* TEKS HASIL EKSTRAKSI:
..........

Minggu, 26 Februari 2012

Doa di Penghujung 19

Kukusan Kelurahan.

Tempat yang awalnya hanya gw identikan dengan kata jauh dan kostan Murai-Hari, malam ini memiliki arti tambahan bagi gw. Di tempat ini baru saja gw lemparkan sebuah doa, di penghujung 19 tahun gw.

Pasca shalat magrib, tengah berkutat dengan tugas Psium tentang human senses, tiba-tiba ada yang sms ngajak makan bareng. Gw senyum-senyum doang waktu ngeliat nama pengirim smsnya. Kembaran gw di Metalurgi. Gimana gak senyum-senyum? Wong gw juga dari tadi kepikiran buat ngajak makan bareng nih orang, eeh dia sms duluan. Saking terbiasanya dengan kejadian-kejadian macam ini, gw pun akhirnya cuma bisa senyum-senyum doang. Sindrom 26 Februari itu emang gak pernah berubah, bahkan ketika kami sudah sama-sama duduk di bangku kuliah.
Erje : Tuth, lw masuk UI dong, biar gw kalau mau curhat gampang.
Itu kalimat yang Erje lontarkan setahun lalu waktu jaman-jamannya gw masih berjuang untuk dapet PTN. Waktu pun benar-benar bergulir begitu saja. Gw udah jadi anak UI. Berbanding lurus dengan waktu  gw dan Erje bertukar cerita yang tiba-tiba terhampar begitu banyak. Seperti malam ini.

Erje. Metalurgi 2010. Kembaran gw yang lahir di tanggal, bulan, dan tahun yang sama dengan selisih waktu dua jam dan di pulau yang berbeda. Orang yang dihadapannya saat ini gak ada sedikitpun rahasia yang gw tutupin. Orang yang saat berinteraksi dengannya saat ini sudah gak ada rasa gak enak dan segen sama sekali. Orang yang saat berbicara dengannya nyaris tanpa intensitas basa-basi. Orang yang saat minta pertolongannya udah gak kenal kata maaf, sory, dan punten.

Sahabat gw. Yang kepada-Nya gw bersyukur pernah dipertemukan dengannya.

Malam ini gw makan bareng, lagi, sama Erje. Tidak menemukan tempat yang oke di Kutek, gw dan Erje pun menjelajah. Nemu tempat makan di Kukel yang, alhamdulilahnya, nasi gorengnya oke banget. Dari segi porsi dan rasa :D Secara gw lagi ngidam banget sama nasi goreng, hehehe.

..........

* Rekaman penentuan lokasi kata dan elemen:
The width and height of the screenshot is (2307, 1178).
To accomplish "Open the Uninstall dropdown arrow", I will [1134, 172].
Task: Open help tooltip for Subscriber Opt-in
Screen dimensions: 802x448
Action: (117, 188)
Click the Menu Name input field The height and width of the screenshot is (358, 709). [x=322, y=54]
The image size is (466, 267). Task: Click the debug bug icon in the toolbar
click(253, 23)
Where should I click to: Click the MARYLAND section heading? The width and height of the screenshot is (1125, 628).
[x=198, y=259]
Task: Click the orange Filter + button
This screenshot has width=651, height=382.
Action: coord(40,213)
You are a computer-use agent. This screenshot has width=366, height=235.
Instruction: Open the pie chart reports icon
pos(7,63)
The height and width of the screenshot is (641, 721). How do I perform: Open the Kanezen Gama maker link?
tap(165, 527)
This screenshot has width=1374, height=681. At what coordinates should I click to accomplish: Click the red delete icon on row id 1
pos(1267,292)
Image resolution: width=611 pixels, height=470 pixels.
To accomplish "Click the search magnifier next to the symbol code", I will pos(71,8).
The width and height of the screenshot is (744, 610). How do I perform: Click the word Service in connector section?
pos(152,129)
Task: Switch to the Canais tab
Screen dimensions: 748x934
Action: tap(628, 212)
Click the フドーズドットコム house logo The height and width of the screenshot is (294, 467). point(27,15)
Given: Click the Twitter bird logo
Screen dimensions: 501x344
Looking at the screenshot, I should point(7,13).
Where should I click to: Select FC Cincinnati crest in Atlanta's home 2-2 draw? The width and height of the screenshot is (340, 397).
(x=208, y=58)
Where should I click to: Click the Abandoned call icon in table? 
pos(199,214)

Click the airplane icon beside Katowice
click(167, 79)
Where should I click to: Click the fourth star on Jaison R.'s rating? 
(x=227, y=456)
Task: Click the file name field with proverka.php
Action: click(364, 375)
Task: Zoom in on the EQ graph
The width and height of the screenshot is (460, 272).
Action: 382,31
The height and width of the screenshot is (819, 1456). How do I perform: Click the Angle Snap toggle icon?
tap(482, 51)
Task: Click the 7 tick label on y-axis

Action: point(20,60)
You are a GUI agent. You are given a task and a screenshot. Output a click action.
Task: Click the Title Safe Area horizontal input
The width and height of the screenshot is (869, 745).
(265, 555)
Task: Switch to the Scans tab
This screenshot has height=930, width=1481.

..........

* TUGAS LATIHAN:
• 1. Menurut catatan blog tentang Erje, berapa selisih waktu lahir antara penulis dan Erje?
• 2. Tuliskan kembali persis bagian catatan blog tentang Erje, mulai pada kata-kata "Minggu, 26 Februari" dan berhenti setelah kata-kata "mau curhat gampang.".
• 3. Teruskan catatan blog tentang Erje mulai sesudah kalimat terakhirnya.
Data di atas diambil dari sumber yang berbeda.

* KUNCI JAWABAN:
• 1. Dua jam.

• 2.
Minggu, 26 Februari 2012

Doa di Penghujung 19

Kukusan Kelurahan.

Tempat yang awalnya hanya gw identikan dengan kata jauh dan kostan Murai-Hari, malam ini memiliki arti tambahan bagi gw. Di tempat ini baru saja gw lemparkan sebuah doa, di penghujung 19 tahun gw.

Pasca shalat magrib, tengah berkutat dengan tugas Psium tentang human senses, tiba-tiba ada yang sms ngajak makan bareng. Gw senyum-senyum doang waktu ngeliat nama pengirim smsnya. Kembaran gw di Metalurgi. Gimana gak senyum-senyum? Wong gw juga dari tadi kepikiran buat ngajak makan bareng nih orang, eeh dia sms duluan. Saking terbiasanya dengan kejadian-kejadian macam ini, gw pun akhirnya cuma bisa senyum-senyum doang. Sindrom 26 Februari itu emang gak pernah berubah, bahkan ketika kami sudah sama-sama duduk di bangku kuliah.
Erje : Tuth, lw masuk UI dong, biar gw kalau mau curhat gampang.

• 3.
Ditemani kipas angin dan tv yang menayangkan stasiun tv dengan film elang-elangan, seperti biasa, cerita pun mengalir begitu saja. Gw bercerita tentang apa-apa yang sedang gw pelajari di Psikologi, tentang gw yang belakangan merasa takut untuk mengambil kesempatan, tentang postingan gw beberapa hari yang lalu sempat dianggap mengerikan oleh banyak orang -ternyata Erje pun beranggapan sama-, dan tentang-tentang lainnya.
 
Begitu pun sebaliknya, Erje pun bercerita.

Waktu gw mendengarkan cerita Erje, gw ngerasa lagi ngaca. Itu mengapa gw sering merasa gw kembaran sama Erje. Ada momen-momen tertentu yang membuat gw ngerasa kalau gw jadi cowok, ya mungkin akan mirip kayak Erje.

Everything gonna be alright, Je :)

Cerita berlanjut. Dan untuk selanjutnya, ini yang membuat kami mulai geleng-geleng kepala. Sindrom 26 Februari nya kambuh lagi!

Dimulai dari Erje yang tadi pagi pergi ke Senayan buat menservis laptopnya. Tadinya Erje mau ngajak gw, tapi intuisinya yang bilang mungkin gw lagi sibuk membuatnya mengurungkan niatnya. Dan benar saja, gw memang lagi mengerjakan tugas Psium dan berencana untuk tidak kemana-mana pagi ini. Lucunya, laptop gw pun sama-sama lagi rusak dan memang mau gw servis ke Detos sore tadi.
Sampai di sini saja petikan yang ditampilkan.